- _SOURCE INFORMATION_
------------------------------
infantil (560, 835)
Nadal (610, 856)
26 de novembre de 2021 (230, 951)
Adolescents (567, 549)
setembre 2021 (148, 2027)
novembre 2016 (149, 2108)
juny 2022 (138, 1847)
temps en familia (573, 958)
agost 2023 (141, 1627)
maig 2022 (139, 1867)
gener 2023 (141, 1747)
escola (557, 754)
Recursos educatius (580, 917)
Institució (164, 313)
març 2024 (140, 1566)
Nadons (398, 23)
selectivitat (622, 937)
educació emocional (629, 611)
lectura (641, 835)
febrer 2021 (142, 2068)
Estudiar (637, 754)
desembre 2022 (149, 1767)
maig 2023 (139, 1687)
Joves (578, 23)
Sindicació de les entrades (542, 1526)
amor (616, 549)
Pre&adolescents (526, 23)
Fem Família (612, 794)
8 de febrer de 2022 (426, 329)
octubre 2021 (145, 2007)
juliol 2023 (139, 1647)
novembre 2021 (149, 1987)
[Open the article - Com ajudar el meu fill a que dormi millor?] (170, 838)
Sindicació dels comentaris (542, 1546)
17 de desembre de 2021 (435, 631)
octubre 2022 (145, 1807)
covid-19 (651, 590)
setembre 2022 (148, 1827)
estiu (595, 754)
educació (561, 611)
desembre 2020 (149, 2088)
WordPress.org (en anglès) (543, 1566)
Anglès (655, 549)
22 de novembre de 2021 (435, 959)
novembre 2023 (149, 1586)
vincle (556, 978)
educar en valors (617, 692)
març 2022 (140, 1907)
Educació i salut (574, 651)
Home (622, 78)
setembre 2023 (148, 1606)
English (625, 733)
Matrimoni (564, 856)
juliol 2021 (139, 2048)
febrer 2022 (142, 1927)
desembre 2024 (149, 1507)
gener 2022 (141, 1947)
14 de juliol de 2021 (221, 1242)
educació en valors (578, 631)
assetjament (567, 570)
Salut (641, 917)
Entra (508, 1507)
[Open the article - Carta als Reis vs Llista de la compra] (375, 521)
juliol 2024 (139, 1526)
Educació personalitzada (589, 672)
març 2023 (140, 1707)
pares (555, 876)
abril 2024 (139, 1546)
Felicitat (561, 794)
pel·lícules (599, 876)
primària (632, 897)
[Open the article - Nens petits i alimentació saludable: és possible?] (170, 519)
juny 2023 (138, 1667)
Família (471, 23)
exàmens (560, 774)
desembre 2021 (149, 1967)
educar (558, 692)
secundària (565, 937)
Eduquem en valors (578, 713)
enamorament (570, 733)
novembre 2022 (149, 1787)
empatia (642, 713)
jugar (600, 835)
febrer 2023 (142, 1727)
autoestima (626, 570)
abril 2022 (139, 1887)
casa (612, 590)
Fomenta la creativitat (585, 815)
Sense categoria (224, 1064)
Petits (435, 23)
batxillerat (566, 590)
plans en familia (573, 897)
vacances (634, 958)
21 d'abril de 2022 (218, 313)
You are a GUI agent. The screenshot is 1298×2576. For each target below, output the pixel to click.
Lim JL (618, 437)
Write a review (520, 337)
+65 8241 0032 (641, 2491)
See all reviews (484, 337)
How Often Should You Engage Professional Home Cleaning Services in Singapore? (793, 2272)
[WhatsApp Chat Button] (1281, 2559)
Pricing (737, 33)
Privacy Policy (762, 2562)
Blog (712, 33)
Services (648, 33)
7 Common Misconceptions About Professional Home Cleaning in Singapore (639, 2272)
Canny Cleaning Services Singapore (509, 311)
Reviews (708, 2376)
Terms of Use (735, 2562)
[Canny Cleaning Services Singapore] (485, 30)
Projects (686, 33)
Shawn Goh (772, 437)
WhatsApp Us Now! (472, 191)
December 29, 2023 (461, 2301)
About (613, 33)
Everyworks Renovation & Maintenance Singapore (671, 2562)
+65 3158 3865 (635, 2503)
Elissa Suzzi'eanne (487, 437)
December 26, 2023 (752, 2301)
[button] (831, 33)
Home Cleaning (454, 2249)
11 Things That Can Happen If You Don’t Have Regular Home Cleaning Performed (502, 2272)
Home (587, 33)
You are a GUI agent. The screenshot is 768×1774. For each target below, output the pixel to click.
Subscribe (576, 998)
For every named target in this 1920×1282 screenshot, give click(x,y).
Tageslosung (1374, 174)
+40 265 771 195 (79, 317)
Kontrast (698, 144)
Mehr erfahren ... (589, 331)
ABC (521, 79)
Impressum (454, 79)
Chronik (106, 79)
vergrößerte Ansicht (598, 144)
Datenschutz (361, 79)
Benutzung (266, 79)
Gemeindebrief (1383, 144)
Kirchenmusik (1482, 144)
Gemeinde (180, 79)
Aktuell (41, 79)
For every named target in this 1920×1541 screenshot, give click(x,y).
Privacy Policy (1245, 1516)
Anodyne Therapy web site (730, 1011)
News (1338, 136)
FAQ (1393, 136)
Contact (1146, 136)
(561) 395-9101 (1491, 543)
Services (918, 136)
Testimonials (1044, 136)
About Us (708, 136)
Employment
------------------------------
- _WHAT THE EXERCISE ASKS_
Look through the material above. Copy each line where the word "Services" appears.

- _REPLY_
How Often Should You Engage Professional Home Cleaning Services in Singapore? (793, 2272)
Services (648, 33)
Canny Cleaning Services Singapore (509, 311)
[Canny Cleaning Services Singapore] (485, 30)
Services (918, 136)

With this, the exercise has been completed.